→ **PROBLEM TO SOLVE**
Output the entries below as a Markdown table with two columns, Row and Entry, numbering each entry in order and leaving out blank lines.

----

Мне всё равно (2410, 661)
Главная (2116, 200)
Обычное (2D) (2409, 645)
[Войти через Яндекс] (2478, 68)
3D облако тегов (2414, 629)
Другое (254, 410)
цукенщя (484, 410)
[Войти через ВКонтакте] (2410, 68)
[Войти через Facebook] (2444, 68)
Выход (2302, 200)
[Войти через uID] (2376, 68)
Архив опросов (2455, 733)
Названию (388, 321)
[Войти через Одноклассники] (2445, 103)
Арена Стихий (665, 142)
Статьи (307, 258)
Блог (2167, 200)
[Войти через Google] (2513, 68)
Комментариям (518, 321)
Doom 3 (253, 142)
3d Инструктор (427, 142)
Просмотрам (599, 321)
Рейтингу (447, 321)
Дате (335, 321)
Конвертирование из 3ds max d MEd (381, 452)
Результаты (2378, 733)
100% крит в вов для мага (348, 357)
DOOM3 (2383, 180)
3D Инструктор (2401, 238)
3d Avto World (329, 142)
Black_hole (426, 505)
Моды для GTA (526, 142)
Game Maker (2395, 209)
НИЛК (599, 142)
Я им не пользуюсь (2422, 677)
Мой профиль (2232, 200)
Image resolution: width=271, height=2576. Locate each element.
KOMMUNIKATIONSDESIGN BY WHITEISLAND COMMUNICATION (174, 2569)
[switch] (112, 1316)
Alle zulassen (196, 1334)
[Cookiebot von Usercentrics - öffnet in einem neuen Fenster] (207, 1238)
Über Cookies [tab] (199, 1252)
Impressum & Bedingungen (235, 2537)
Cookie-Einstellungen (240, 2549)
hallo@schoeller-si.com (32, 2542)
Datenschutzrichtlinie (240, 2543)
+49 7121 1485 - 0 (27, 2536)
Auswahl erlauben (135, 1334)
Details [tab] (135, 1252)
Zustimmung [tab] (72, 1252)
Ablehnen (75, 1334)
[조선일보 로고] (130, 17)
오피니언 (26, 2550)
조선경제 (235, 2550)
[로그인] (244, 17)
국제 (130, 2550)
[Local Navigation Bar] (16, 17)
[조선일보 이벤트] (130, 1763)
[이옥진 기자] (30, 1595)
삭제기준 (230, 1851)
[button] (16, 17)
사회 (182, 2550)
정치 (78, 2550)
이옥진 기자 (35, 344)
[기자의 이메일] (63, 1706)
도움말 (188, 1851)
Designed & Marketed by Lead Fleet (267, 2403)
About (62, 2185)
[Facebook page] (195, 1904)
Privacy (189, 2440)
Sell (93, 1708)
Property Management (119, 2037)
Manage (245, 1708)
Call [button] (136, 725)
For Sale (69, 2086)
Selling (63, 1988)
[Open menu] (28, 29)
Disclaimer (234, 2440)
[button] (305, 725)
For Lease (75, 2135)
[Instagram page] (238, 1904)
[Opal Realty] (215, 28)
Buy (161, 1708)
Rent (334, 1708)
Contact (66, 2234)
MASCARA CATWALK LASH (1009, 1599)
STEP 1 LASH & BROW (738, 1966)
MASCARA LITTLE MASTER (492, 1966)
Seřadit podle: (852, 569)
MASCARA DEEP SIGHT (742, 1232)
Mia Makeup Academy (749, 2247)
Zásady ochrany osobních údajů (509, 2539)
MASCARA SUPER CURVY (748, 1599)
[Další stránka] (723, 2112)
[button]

----

→ **SOLUTION FOR THIS EXERCISE**
| Row | Entry |
|---|---|
| 1 | Мне всё равно (2410, 661) |
| 2 | Главная (2116, 200) |
| 3 | Обычное (2D) (2409, 645) |
| 4 | [Войти через Яндекс] (2478, 68) |
| 5 | 3D облако тегов (2414, 629) |
| 6 | Другое (254, 410) |
| 7 | цукенщя (484, 410) |
| 8 | [Войти через ВКонтакте] (2410, 68) |
| 9 | [Войти через Facebook] (2444, 68) |
| 10 | Выход (2302, 200) |
| 11 | [Войти через uID] (2376, 68) |
| 12 | Архив опросов (2455, 733) |
| 13 | Названию (388, 321) |
| 14 | [Войти через Одноклассники] (2445, 103) |
| 15 | Арена Стихий (665, 142) |
| 16 | Статьи (307, 258) |
| 17 | Блог (2167, 200) |
| 18 | [Войти через Google] (2513, 68) |
| 19 | Комментариям (518, 321) |
| 20 | Doom 3 (253, 142) |
| 21 | 3d Инструктор (427, 142) |
| 22 | Просмотрам (599, 321) |
| 23 | Рейтингу (447, 321) |
| 24 | Дате (335, 321) |
| 25 | Конвертирование из 3ds max d MEd (381, 452) |
| 26 | Результаты (2378, 733) |
| 27 | 100% крит в вов для мага (348, 357) |
| 28 | DOOM3 (2383, 180) |
| 29 | 3D Инструктор (2401, 238) |
| 30 | 3d Avto World (329, 142) |
| 31 | Black_hole (426, 505) |
| 32 | Моды для GTA (526, 142) |
| 33 | Game Maker (2395, 209) |
| 34 | НИЛК (599, 142) |
| 35 | Я им не пользуюсь (2422, 677) |
| 36 | Мой профиль (2232, 200) |
| 37 | Image resolution: width=271, height=2576. Locate each element. |
| 38 | KOMMUNIKATIONSDESIGN BY WHITEISLAND COMMUNICATION (174, 2569) |
| 39 | [switch] (112, 1316) |
| 40 | Alle zulassen (196, 1334) |
| 41 | [Cookiebot von Usercentrics - öffnet in einem neuen Fenster] (207, 1238) |
| 42 | Über Cookies [tab] (199, 1252) |
| 43 | Impressum & Bedingungen (235, 2537) |
| 44 | Cookie-Einstellungen (240, 2549) |
| 45 | hallo@schoeller-si.com (32, 2542) |
| 46 | Datenschutzrichtlinie (240, 2543) |
| 47 | +49 7121 1485 - 0 (27, 2536) |
| 48 | Auswahl erlauben (135, 1334) |
| 49 | Details [tab] (135, 1252) |
| 50 | Zustimmung [tab] (72, 1252) |
| 51 | Ablehnen (75, 1334) |
| 52 | [조선일보 로고] (130, 17) |
| 53 | 오피니언 (26, 2550) |
| 54 | 조선경제 (235, 2550) |
| 55 | [로그인] (244, 17) |
| 56 | 국제 (130, 2550) |
| 57 | [Local Navigation Bar] (16, 17) |
| 58 | [조선일보 이벤트] (130, 1763) |
| 59 | [이옥진 기자] (30, 1595) |
| 60 | 삭제기준 (230, 1851) |
| 61 | [button] (16, 17) |
| 62 | 사회 (182, 2550) |
| 63 | 정치 (78, 2550) |
| 64 | 이옥진 기자 (35, 344) |
| 65 | [기자의 이메일] (63, 1706) |
| 66 | 도움말 (188, 1851) |
| 67 | Designed & Marketed by Lead Fleet (267, 2403) |
| 68 | About (62, 2185) |
| 69 | [Facebook page] (195, 1904) |
| 70 | Privacy (189, 2440) |
| 71 | Sell (93, 1708) |
| 72 | Property Management (119, 2037) |
| 73 | Manage (245, 1708) |
| 74 | Call [button] (136, 725) |
| 75 | For Sale (69, 2086) |
| 76 | Selling (63, 1988) |
| 77 | [Open menu] (28, 29) |
| 78 | Disclaimer (234, 2440) |
| 79 | [button] (305, 725) |
| 80 | For Lease (75, 2135) |
| 81 | [Instagram page] (238, 1904) |
| 82 | [Opal Realty] (215, 28) |
| 83 | Buy (161, 1708) |
| 84 | Rent (334, 1708) |
| 85 | Contact (66, 2234) |
| 86 | MASCARA CATWALK LASH (1009, 1599) |
| 87 | STEP 1 LASH & BROW (738, 1966) |
| 88 | MASCARA LITTLE MASTER (492, 1966) |
| 89 | Seřadit podle: (852, 569) |
| 90 | MASCARA DEEP SIGHT (742, 1232) |
| 91 | Mia Makeup Academy (749, 2247) |
| 92 | Zásady ochrany osobních údajů (509, 2539) |
| 93 | MASCARA SUPER CURVY (748, 1599) |
| 94 | [Další stránka] (723, 2112) |
| 95 | [button] |